Request » Reproduce the data below word for word, beginning with the line that contains "Where should I click to: Collapse" and continuing through the last line of the data.

<<<<

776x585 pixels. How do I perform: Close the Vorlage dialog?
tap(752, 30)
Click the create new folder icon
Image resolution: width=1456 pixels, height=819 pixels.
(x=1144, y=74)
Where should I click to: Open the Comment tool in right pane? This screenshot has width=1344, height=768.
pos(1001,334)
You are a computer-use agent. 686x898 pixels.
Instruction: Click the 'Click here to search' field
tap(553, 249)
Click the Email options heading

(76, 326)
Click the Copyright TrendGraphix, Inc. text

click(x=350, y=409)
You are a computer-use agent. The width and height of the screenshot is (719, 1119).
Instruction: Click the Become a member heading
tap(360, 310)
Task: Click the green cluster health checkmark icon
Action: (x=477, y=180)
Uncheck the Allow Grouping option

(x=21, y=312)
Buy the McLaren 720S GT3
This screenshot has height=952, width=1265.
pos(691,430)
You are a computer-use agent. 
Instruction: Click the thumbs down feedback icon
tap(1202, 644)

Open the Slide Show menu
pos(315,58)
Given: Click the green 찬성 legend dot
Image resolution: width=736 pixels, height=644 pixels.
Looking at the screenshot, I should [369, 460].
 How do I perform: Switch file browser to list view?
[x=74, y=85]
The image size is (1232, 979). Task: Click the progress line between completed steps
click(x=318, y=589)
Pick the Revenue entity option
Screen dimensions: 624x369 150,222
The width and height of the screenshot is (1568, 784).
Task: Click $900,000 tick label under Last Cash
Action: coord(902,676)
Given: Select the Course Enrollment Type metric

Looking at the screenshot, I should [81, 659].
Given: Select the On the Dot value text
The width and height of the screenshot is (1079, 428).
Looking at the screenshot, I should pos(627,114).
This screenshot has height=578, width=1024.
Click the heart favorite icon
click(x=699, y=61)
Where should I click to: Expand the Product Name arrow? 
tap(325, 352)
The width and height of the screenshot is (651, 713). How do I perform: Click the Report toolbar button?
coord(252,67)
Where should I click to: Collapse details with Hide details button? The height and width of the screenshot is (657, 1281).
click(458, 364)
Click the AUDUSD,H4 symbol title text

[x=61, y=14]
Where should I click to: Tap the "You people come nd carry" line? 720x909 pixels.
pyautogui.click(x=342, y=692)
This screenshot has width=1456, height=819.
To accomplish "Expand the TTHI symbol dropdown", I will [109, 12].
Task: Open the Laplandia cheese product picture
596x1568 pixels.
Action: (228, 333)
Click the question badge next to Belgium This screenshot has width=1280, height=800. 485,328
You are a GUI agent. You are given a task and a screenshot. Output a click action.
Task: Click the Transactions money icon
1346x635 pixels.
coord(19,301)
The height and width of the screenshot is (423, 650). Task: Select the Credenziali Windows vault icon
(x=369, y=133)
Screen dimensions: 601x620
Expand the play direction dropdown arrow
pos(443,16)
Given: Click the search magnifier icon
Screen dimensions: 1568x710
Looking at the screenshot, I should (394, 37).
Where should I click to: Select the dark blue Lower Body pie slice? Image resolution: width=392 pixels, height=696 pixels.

>>>>

Expected answer »
Where should I click to: Collapse details with Hide details button? The height and width of the screenshot is (657, 1281).
click(458, 364)
Click the AUDUSD,H4 symbol title text

[x=61, y=14]
Where should I click to: Tap the "You people come nd carry" line? 720x909 pixels.
pyautogui.click(x=342, y=692)
This screenshot has width=1456, height=819.
To accomplish "Expand the TTHI symbol dropdown", I will [109, 12].
Task: Open the Laplandia cheese product picture
596x1568 pixels.
Action: (228, 333)
Click the question badge next to Belgium This screenshot has width=1280, height=800. 485,328
You are a GUI agent. You are given a task and a screenshot. Output a click action.
Task: Click the Transactions money icon
1346x635 pixels.
coord(19,301)
The height and width of the screenshot is (423, 650). Task: Select the Credenziali Windows vault icon
(x=369, y=133)
Screen dimensions: 601x620
Expand the play direction dropdown arrow
pos(443,16)
Given: Click the search magnifier icon
Screen dimensions: 1568x710
Looking at the screenshot, I should (394, 37).
Where should I click to: Select the dark blue Lower Body pie slice? Image resolution: width=392 pixels, height=696 pixels.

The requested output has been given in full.